[Stored items]
=== Begin Enclosure ===
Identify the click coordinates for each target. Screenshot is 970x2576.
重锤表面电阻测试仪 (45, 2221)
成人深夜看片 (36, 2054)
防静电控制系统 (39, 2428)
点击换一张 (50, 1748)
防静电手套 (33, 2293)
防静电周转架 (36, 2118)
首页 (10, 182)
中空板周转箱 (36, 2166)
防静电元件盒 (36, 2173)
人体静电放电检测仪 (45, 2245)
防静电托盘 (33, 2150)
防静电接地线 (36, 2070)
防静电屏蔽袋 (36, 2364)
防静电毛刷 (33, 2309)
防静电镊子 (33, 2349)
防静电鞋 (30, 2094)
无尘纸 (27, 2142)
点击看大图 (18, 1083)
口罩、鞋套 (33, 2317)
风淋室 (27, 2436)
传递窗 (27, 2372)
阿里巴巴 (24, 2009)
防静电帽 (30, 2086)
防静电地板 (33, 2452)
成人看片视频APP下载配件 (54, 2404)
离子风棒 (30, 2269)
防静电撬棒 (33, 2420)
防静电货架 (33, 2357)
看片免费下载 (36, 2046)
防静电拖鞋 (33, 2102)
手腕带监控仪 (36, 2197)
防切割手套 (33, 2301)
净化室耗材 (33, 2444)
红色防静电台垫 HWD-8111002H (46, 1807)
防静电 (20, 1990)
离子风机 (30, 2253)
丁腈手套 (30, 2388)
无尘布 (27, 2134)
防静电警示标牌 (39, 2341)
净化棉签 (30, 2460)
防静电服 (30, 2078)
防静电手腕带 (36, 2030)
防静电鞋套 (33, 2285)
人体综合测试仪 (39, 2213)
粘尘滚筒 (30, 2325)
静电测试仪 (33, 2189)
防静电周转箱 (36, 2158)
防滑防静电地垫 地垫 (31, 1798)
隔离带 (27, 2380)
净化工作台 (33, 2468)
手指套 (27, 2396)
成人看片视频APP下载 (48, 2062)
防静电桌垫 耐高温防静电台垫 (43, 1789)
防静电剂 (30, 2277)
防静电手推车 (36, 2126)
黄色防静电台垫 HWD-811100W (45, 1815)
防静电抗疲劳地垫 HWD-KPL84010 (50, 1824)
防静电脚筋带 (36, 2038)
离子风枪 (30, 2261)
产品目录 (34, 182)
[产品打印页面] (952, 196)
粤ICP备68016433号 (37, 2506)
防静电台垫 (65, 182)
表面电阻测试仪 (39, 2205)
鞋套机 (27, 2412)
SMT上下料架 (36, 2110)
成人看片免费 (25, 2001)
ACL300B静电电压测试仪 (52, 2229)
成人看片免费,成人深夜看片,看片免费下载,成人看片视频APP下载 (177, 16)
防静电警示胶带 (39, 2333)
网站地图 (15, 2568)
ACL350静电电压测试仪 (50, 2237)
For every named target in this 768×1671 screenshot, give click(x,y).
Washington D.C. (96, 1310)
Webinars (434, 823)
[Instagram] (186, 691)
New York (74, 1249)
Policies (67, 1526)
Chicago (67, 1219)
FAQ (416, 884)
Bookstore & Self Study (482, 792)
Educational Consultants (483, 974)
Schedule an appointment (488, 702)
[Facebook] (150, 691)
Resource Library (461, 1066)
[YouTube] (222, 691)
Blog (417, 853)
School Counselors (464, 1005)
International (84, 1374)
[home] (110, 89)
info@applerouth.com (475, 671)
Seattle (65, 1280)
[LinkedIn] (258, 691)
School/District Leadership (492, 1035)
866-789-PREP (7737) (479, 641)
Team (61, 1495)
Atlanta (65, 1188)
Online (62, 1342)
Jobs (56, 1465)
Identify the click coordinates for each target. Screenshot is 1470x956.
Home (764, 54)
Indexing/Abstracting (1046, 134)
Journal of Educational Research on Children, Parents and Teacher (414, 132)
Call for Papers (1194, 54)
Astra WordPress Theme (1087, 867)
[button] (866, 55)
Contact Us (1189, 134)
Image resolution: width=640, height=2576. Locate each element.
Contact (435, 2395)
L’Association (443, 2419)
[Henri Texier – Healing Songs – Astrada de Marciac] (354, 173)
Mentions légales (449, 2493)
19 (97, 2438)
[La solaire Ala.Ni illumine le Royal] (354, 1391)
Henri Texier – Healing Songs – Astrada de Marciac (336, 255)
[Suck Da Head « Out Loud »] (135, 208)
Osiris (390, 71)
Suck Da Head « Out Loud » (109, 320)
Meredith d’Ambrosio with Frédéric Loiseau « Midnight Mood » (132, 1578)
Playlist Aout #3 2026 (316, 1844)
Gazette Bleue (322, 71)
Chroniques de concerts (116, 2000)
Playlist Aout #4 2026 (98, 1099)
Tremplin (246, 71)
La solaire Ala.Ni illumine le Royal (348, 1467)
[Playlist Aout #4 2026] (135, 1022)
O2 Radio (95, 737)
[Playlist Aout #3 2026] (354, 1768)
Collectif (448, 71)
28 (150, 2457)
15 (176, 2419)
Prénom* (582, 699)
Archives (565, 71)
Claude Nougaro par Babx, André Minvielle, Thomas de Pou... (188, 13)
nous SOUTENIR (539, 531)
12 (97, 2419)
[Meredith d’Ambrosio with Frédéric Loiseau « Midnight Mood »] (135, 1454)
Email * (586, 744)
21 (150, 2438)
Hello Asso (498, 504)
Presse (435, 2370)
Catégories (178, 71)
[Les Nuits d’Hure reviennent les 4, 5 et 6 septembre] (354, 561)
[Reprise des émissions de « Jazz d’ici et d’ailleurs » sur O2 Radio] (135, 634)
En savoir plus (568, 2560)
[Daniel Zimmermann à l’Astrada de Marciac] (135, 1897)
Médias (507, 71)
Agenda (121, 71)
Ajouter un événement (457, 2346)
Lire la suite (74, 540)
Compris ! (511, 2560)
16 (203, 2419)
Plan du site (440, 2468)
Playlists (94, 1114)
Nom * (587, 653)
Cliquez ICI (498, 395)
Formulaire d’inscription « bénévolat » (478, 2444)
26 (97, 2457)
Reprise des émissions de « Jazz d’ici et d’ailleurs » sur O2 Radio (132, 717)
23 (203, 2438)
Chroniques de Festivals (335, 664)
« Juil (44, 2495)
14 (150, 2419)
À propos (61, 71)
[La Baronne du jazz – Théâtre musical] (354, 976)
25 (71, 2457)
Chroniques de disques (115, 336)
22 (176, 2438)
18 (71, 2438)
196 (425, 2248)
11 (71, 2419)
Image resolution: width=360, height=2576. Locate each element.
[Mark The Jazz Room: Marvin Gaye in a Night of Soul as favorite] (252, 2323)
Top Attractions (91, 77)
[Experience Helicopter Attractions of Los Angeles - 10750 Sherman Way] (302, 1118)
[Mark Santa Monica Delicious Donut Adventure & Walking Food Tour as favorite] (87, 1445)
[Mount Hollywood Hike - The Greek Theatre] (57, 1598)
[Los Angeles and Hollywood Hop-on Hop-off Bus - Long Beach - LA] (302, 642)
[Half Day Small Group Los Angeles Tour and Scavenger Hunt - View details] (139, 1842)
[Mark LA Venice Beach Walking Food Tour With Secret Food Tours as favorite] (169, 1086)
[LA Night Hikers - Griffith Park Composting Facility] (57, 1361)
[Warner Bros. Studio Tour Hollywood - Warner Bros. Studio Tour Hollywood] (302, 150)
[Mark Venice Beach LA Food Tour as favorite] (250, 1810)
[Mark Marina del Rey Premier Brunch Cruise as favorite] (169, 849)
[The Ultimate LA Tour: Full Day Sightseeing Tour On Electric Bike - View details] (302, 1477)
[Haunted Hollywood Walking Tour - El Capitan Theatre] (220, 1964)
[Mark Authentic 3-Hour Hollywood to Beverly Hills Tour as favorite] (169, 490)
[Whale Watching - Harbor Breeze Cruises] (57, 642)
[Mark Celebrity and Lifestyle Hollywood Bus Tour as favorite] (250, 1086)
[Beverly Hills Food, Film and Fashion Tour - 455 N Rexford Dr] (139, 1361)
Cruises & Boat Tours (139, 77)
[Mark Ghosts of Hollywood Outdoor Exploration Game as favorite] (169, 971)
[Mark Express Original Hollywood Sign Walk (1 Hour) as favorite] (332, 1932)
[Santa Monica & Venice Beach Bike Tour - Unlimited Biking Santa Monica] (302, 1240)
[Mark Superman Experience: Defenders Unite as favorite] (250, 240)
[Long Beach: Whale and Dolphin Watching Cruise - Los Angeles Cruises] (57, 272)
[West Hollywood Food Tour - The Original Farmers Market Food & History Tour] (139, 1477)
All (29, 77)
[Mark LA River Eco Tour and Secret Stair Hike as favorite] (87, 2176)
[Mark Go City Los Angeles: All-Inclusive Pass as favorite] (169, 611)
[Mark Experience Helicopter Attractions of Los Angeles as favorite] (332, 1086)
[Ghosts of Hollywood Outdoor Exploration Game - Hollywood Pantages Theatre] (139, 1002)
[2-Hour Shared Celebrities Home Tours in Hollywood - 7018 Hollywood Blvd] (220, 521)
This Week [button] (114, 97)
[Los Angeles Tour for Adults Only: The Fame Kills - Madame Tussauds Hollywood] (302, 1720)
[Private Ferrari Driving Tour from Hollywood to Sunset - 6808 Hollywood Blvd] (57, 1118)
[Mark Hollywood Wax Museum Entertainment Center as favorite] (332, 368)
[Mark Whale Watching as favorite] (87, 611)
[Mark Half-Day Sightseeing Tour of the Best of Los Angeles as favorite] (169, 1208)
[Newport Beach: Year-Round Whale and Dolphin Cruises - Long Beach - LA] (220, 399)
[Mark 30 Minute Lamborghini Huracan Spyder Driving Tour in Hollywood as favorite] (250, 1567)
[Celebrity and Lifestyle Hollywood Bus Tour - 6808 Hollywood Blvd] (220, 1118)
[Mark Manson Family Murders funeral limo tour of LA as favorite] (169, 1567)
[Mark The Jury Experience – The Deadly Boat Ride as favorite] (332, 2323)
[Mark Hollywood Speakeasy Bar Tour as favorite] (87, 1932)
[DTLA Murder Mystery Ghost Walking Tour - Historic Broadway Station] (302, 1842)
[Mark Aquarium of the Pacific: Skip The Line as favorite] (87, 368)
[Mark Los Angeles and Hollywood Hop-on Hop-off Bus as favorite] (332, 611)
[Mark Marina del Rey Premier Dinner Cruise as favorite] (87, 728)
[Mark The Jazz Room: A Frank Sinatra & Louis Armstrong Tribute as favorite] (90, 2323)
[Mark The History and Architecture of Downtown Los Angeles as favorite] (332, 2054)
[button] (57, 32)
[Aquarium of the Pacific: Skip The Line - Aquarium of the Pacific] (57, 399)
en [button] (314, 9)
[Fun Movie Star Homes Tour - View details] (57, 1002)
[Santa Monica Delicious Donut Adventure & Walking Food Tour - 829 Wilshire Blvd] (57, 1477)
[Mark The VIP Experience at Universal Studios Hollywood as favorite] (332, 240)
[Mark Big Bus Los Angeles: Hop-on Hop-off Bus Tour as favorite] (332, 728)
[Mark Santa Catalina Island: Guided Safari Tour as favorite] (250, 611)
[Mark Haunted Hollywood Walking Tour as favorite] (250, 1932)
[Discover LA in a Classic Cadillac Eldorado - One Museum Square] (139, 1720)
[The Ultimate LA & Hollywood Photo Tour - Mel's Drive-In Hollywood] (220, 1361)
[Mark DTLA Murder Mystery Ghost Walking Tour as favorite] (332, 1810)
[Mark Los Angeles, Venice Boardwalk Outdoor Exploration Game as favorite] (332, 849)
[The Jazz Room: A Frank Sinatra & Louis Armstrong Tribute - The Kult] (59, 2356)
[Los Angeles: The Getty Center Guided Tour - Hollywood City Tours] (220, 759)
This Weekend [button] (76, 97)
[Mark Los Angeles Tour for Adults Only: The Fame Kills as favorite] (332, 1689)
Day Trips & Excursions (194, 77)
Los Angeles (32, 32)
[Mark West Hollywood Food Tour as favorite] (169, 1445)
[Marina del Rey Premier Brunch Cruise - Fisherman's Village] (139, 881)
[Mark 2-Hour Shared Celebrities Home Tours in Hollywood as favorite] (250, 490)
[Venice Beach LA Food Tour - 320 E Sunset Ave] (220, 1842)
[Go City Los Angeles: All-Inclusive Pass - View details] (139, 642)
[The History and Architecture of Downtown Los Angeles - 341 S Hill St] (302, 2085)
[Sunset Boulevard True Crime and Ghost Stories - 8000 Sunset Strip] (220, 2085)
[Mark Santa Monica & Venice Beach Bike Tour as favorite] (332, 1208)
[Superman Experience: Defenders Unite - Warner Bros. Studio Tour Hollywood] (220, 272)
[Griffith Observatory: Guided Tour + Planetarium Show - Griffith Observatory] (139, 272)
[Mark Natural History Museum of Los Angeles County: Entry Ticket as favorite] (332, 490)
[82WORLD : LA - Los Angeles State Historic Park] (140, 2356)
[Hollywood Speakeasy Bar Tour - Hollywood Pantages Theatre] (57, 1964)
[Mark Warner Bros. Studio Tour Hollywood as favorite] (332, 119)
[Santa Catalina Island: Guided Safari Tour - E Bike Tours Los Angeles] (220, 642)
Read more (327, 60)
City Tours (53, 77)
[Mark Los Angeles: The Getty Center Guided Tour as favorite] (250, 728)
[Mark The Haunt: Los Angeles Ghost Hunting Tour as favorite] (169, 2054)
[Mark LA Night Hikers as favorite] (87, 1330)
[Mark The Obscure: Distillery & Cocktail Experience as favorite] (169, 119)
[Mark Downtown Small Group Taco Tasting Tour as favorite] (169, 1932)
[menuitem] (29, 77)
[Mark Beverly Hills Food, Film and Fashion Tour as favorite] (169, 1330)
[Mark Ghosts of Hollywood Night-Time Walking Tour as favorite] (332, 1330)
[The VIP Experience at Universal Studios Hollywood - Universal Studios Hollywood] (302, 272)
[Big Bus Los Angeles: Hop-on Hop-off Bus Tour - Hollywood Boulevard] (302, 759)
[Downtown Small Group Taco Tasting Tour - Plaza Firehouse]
=== End Enclosure ===
WORK ITEM: Would you print, exactly as written, every line above from the one holding "首页 (10, 182)" through the one holding "Jobs (56, 1465)", with both included and no other lines?

SOLUTION:
首页 (10, 182)
中空板周转箱 (36, 2166)
防静电元件盒 (36, 2173)
人体静电放电检测仪 (45, 2245)
防静电托盘 (33, 2150)
防静电接地线 (36, 2070)
防静电屏蔽袋 (36, 2364)
防静电毛刷 (33, 2309)
防静电镊子 (33, 2349)
防静电鞋 (30, 2094)
无尘纸 (27, 2142)
点击看大图 (18, 1083)
口罩、鞋套 (33, 2317)
风淋室 (27, 2436)
传递窗 (27, 2372)
阿里巴巴 (24, 2009)
防静电帽 (30, 2086)
防静电地板 (33, 2452)
成人看片视频APP下载配件 (54, 2404)
离子风棒 (30, 2269)
防静电撬棒 (33, 2420)
防静电货架 (33, 2357)
看片免费下载 (36, 2046)
防静电拖鞋 (33, 2102)
手腕带监控仪 (36, 2197)
防切割手套 (33, 2301)
净化室耗材 (33, 2444)
红色防静电台垫 HWD-8111002H (46, 1807)
防静电 (20, 1990)
离子风机 (30, 2253)
丁腈手套 (30, 2388)
无尘布 (27, 2134)
防静电警示标牌 (39, 2341)
净化棉签 (30, 2460)
防静电服 (30, 2078)
防静电手腕带 (36, 2030)
防静电鞋套 (33, 2285)
人体综合测试仪 (39, 2213)
粘尘滚筒 (30, 2325)
静电测试仪 (33, 2189)
防静电周转箱 (36, 2158)
防滑防静电地垫 地垫 (31, 1798)
隔离带 (27, 2380)
净化工作台 (33, 2468)
手指套 (27, 2396)
成人看片视频APP下载 (48, 2062)
防静电桌垫 耐高温防静电台垫 (43, 1789)
防静电剂 (30, 2277)
防静电手推车 (36, 2126)
黄色防静电台垫 HWD-811100W (45, 1815)
防静电抗疲劳地垫 HWD-KPL84010 (50, 1824)
防静电脚筋带 (36, 2038)
离子风枪 (30, 2261)
产品目录 (34, 182)
[产品打印页面] (952, 196)
粤ICP备68016433号 (37, 2506)
防静电台垫 (65, 182)
表面电阻测试仪 (39, 2205)
鞋套机 (27, 2412)
SMT上下料架 (36, 2110)
成人看片免费 (25, 2001)
ACL300B静电电压测试仪 (52, 2229)
成人看片免费,成人深夜看片,看片免费下载,成人看片视频APP下载 (177, 16)
防静电警示胶带 (39, 2333)
网站地图 (15, 2568)
ACL350静电电压测试仪 (50, 2237)
For every named target in this 768×1671 screenshot, give click(x,y).
Washington D.C. (96, 1310)
Webinars (434, 823)
[Instagram] (186, 691)
New York (74, 1249)
Policies (67, 1526)
Chicago (67, 1219)
FAQ (416, 884)
Bookstore & Self Study (482, 792)
Educational Consultants (483, 974)
Schedule an appointment (488, 702)
[Facebook] (150, 691)
Resource Library (461, 1066)
[YouTube] (222, 691)
Blog (417, 853)
School Counselors (464, 1005)
International (84, 1374)
[home] (110, 89)
info@applerouth.com (475, 671)
Seattle (65, 1280)
[LinkedIn] (258, 691)
School/District Leadership (492, 1035)
866-789-PREP (7737) (479, 641)
Team (61, 1495)
Atlanta (65, 1188)
Online (62, 1342)
Jobs (56, 1465)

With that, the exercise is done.